Lethis – Path of Progress
Developed and Published By: Triskell Interactive
Release Date: 10.24.2019
Some of the best timesink games are for bean counters. In the spirit of former city-builders like Caeser and Pharoah, Lethis – Path of Progress is no different. It’s fun if you like pouring over the numbers or maintaining equilibrium in population by placing (and replacing) an assortment of buildings according to what makes your citizens happy. If not, the cute visuals and steampunk vibe won’t be enough to sell you on this meticulous city-builder game.
In Lethis – Path of Progress you play the role of a colonizer set to build a city on the outskirts of the Lethis Empire. In the game’s main campaign mode, your objectives vary according to the campaign and the natural resources available to you. Perhaps you’re given plenty of rich soil to cultivate and provide food for the empire. Another mission might place you in a swamp, where you’re more dependent on trade to keep your citizens happy. Either way, it’s your job to build a functioning city from the ground up and fulfill the constant desires of the emperor.

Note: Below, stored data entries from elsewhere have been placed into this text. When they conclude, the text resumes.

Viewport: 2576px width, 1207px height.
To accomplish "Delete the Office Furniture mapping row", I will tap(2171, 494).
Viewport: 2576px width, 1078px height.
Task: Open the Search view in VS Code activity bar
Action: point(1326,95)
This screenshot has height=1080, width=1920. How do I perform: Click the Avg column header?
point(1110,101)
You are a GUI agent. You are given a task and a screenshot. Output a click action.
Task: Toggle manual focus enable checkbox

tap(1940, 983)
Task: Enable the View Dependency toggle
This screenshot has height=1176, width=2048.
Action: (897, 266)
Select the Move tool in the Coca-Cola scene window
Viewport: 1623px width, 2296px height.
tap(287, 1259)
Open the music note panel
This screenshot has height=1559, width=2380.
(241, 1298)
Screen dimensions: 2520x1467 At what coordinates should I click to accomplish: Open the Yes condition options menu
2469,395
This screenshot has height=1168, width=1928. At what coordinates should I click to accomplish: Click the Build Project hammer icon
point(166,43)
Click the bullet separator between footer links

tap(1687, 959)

Every now and then announcements will come from the empire’s center, notifying you of the discovery of a new island, thus slowing migration to your corner of the world; maybe it’s a new technological advancement. Aside from these occasional updates or demands for a new shipment of fish, there’s very little drama in Lethis. Everything is buttoned down to a routine and your ability to keep it. Stray too far from the metropolis you’ve built or add too many houses and you risk upsetting the delicate economic balance of your province.
It’s never hard to understand when something’s gone wrong–you’ll see a mass exodus of people. It’s why something’s wrong that isn’t immediately clear. I understand this is probably due more to the nature of these kinds of games than Triskell Interactive’s ability to adhere to that system. Still, I found a delayed shipment of utensils to my citizens was enough to send them packing when the merchant’s route to deliver them was suddenly, and inexplicably, compromised. When enough people leave, it ignites an emigration that is often too big to recover from.
Again, I don’t want to harp too much how the game is supposed to be played–I get maintaining perfect levels of resources and mapping out their distribution is why this game is fun. It’s rewarding to see your little hamlet develop into a thriving metropolis. However, too often I learned after the fact the routes a mechanic takes only go so far. If the wrong building collapses due to neglect, society might too. I felt these details could’ve been explained better in the tutorials, where I spent most of my time trying to figure out what role the mill played in bringing aristocrats to my city.
From there, all you do is wait or count how much food you have for immigrants. If there’s excess, build more houses to attract more workers, but be mindful of consuming too much of one of the 24 different resources needed to keep the peace. One element of managing those resources is their proximity to residential centers, which at times was frustrating to manage due to the rigid camera. Placing buildings and moving around the map felt sloppy on Switch, despite the freedom to adjust the cursor sensitivity or use the d-pad within menus.
However, most gripes about touchy resource management and fussy urban planning are offset by the clean visuals and charming soundtrack. They aren’t spectacular by any means, but the adorable character drawings and pleasant music take away a little of the doldrums and tedium of trying to connect steam pipes so the upper classes have fresh coffee. In fact, there’s a lot of variety and representation among the workers, who come in different shapes, genders, and colors. Though, I would’ve liked to see a few more layperson citizens walking the streets, at least to give my cities more life. I can’t say as much about the writing. It could be the fault of poor translation, but many of the games cheeky insights and jokes fell flat. I began to skip the preemptive texts before missions because I couldn’t be bothered to wade through them.
Regardless, Lethis – Path of Progress isn’t for everybody. For me, the glossy, vaguely steampunk presentation wasn’t enough to assuage the frustrations that came from an underexplained tutorial or fragile economic system. That’s why there’s a difficulty slider and sandbox mode. But if you enjoy a numbers game, Lethis is for you. Just remember to add roadblocks.